**Record set**
** start **
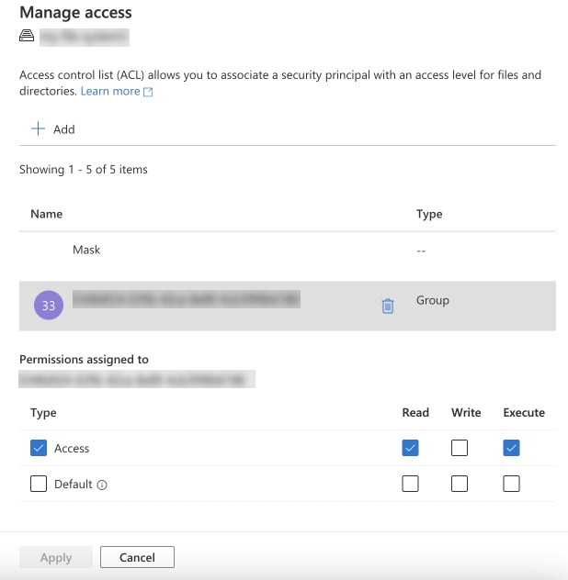The image size is (568, 580).
Task: Check Read permission for Default
Action: tap(410, 484)
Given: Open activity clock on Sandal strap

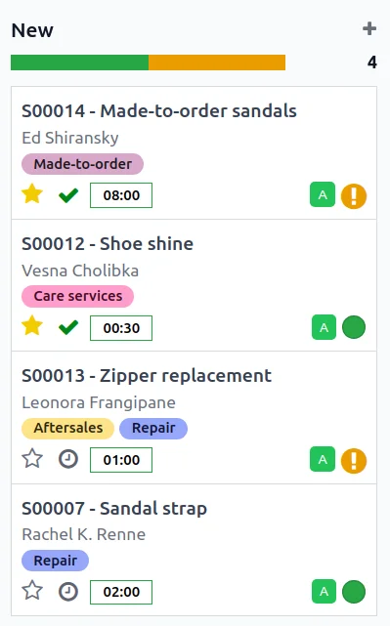Looking at the screenshot, I should 68,591.
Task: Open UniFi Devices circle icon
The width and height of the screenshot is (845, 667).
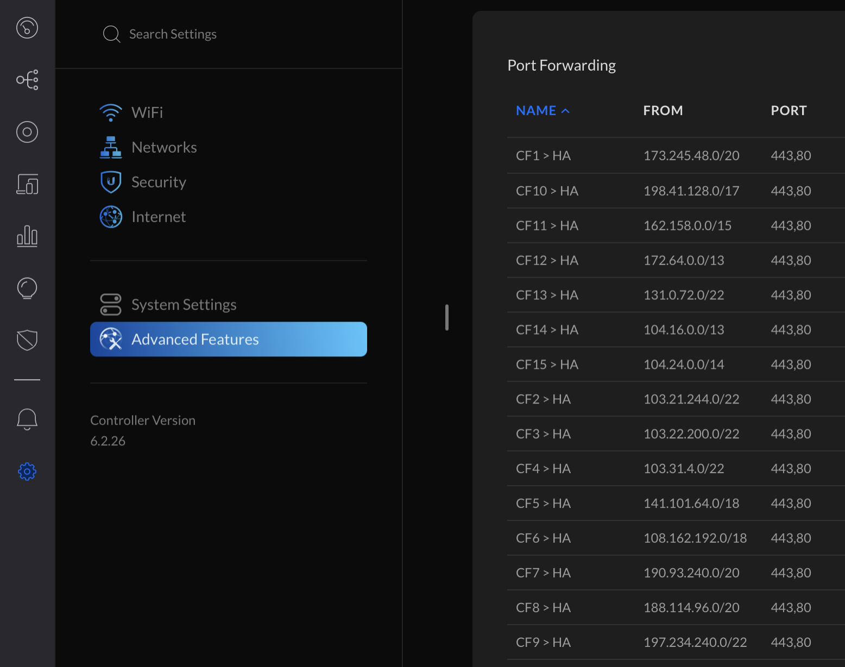Action: [x=27, y=132]
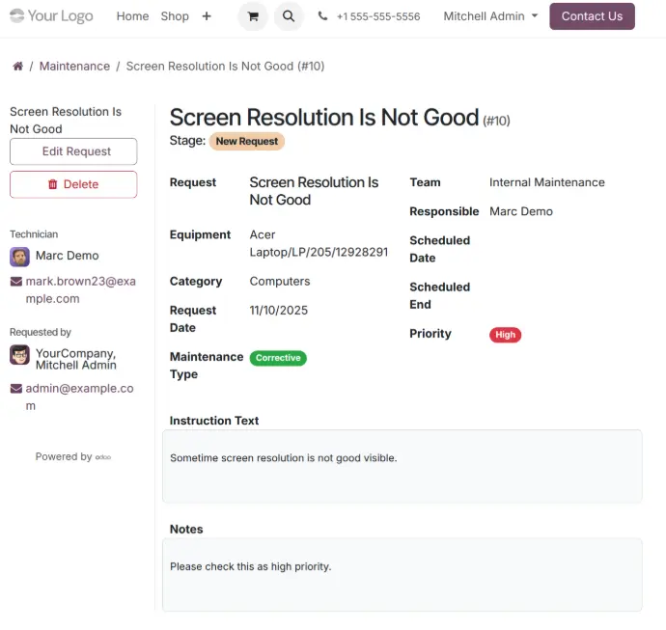
Task: Click the New Request stage badge
Action: (247, 142)
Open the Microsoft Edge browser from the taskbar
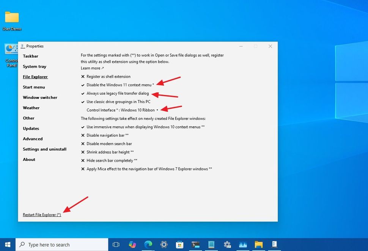 click(x=148, y=245)
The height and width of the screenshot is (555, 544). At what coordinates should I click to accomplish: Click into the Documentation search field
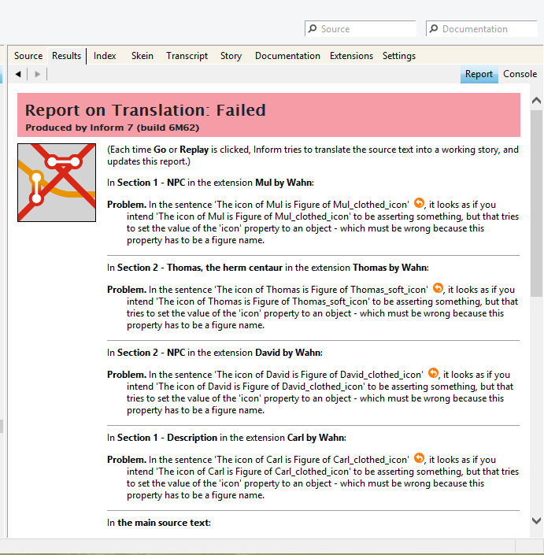pos(484,29)
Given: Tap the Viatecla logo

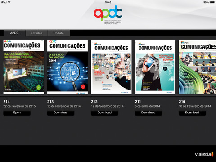Looking at the screenshot, I should click(x=204, y=154).
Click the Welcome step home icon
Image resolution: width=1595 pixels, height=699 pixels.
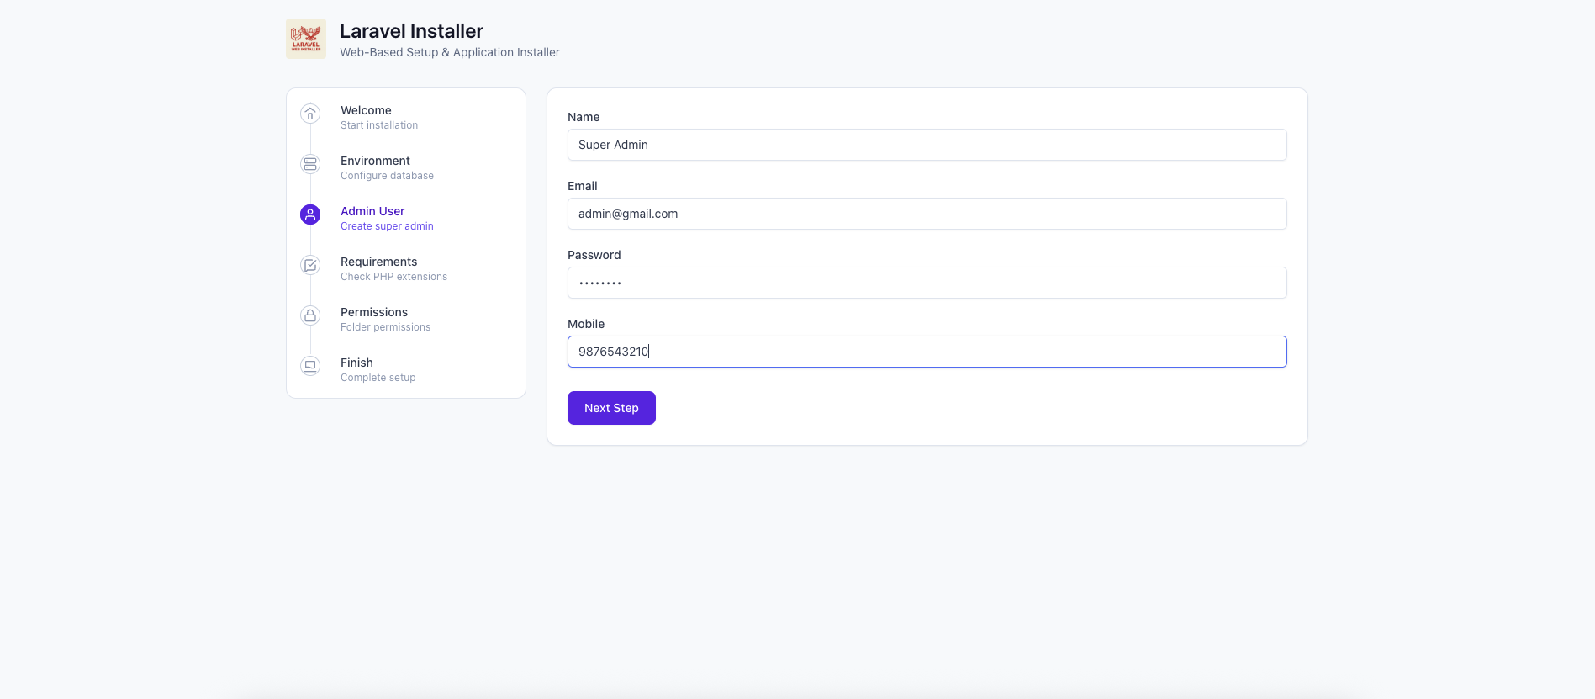(x=309, y=114)
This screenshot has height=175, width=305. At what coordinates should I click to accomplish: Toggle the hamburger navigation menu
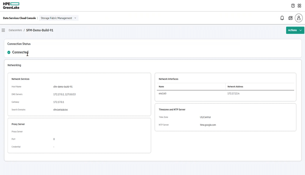pyautogui.click(x=3, y=30)
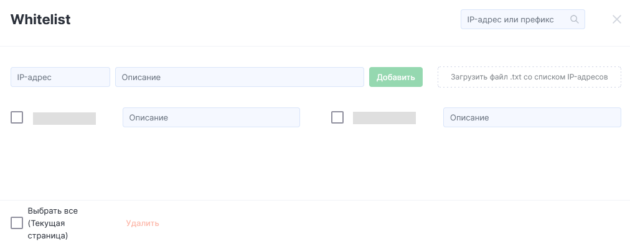This screenshot has height=244, width=630.
Task: Click the magnifier icon in search box
Action: (x=574, y=19)
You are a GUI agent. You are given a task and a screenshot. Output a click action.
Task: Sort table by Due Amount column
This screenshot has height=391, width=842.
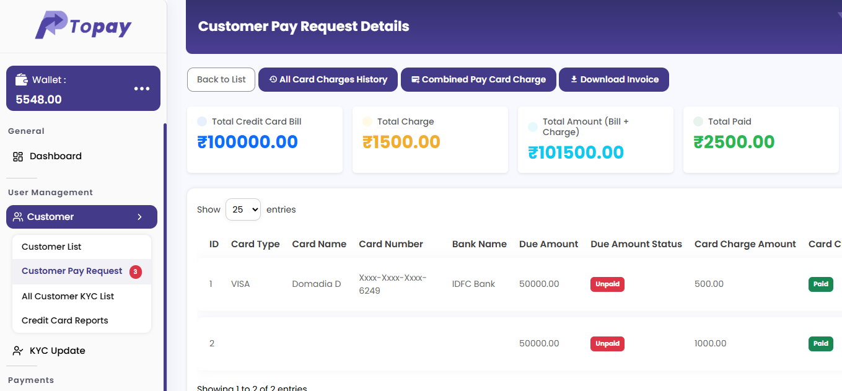tap(548, 244)
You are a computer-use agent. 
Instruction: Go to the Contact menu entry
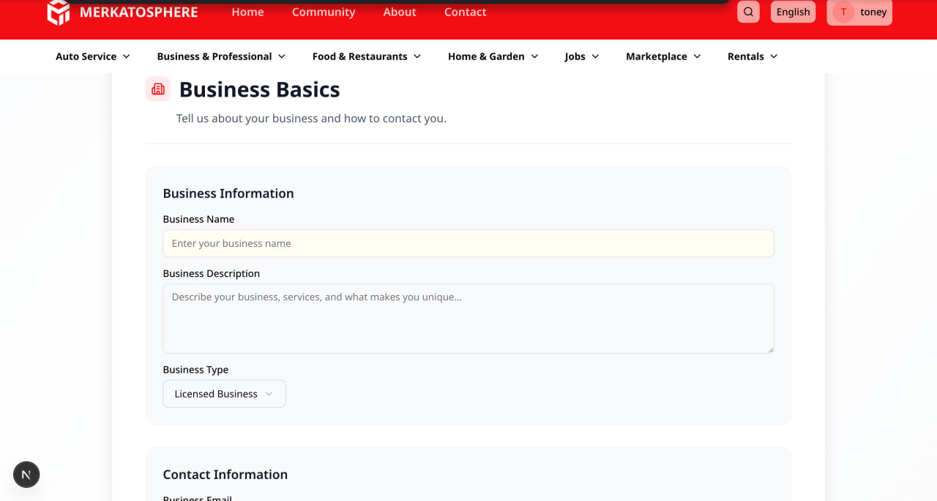click(x=465, y=12)
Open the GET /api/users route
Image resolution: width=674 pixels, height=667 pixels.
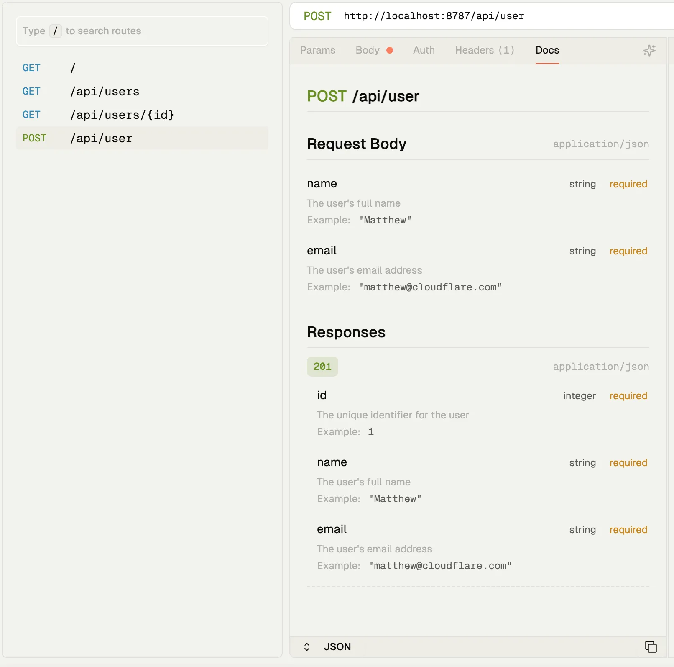pyautogui.click(x=105, y=91)
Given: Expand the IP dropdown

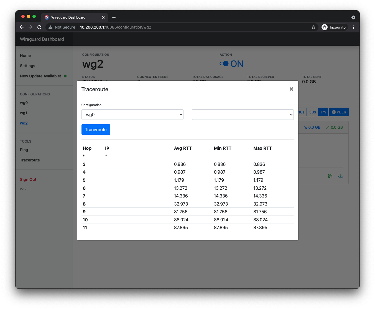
** end **
**Exercise aim**
Lay out the items as a Markdown table with the columns Row and Line, one row per line. Start at the line that contains "Given: Tap the Viatecla logo", continue through the end of the items, and skip blank lines and pictures.

**Exercise result**
| Row | Line |
|---|---|
| 1 | Given: Tap the Viatecla logo |
| 2 | Looking at the screenshot, I should click(x=204, y=154). |
| 3 | Click the Welcome step home icon |
| 4 | Image resolution: width=1595 pixels, height=699 pixels. |
| 5 | (x=309, y=114) |
| 6 | This screenshot has height=175, width=305. At what coordinates should I click to accomplish: Toggle the hamburger navigation menu |
| 7 | pyautogui.click(x=3, y=30) |
| 8 | This screenshot has height=244, width=630. |
| 9 | Task: Click the magnifier icon in search box |
| 10 | Action: (x=574, y=19) |
| 11 | You are a GUI agent. You are given a task and a screenshot. Output a click action. |
| 12 | Task: Sort table by Due Amount column |
| 13 | This screenshot has height=391, width=842. |
| 14 | tap(548, 244) |
| 15 | You are a computer-use agent.  |
| 16 | Instruction: Go to the Contact menu entry |
| 17 | click(x=465, y=12) |
| 18 | Open the GET /api/users route |
| 19 | Image resolution: width=674 pixels, height=667 pixels. |
| 20 | pyautogui.click(x=105, y=91) |
| 21 | Given: Expand the IP dropdown |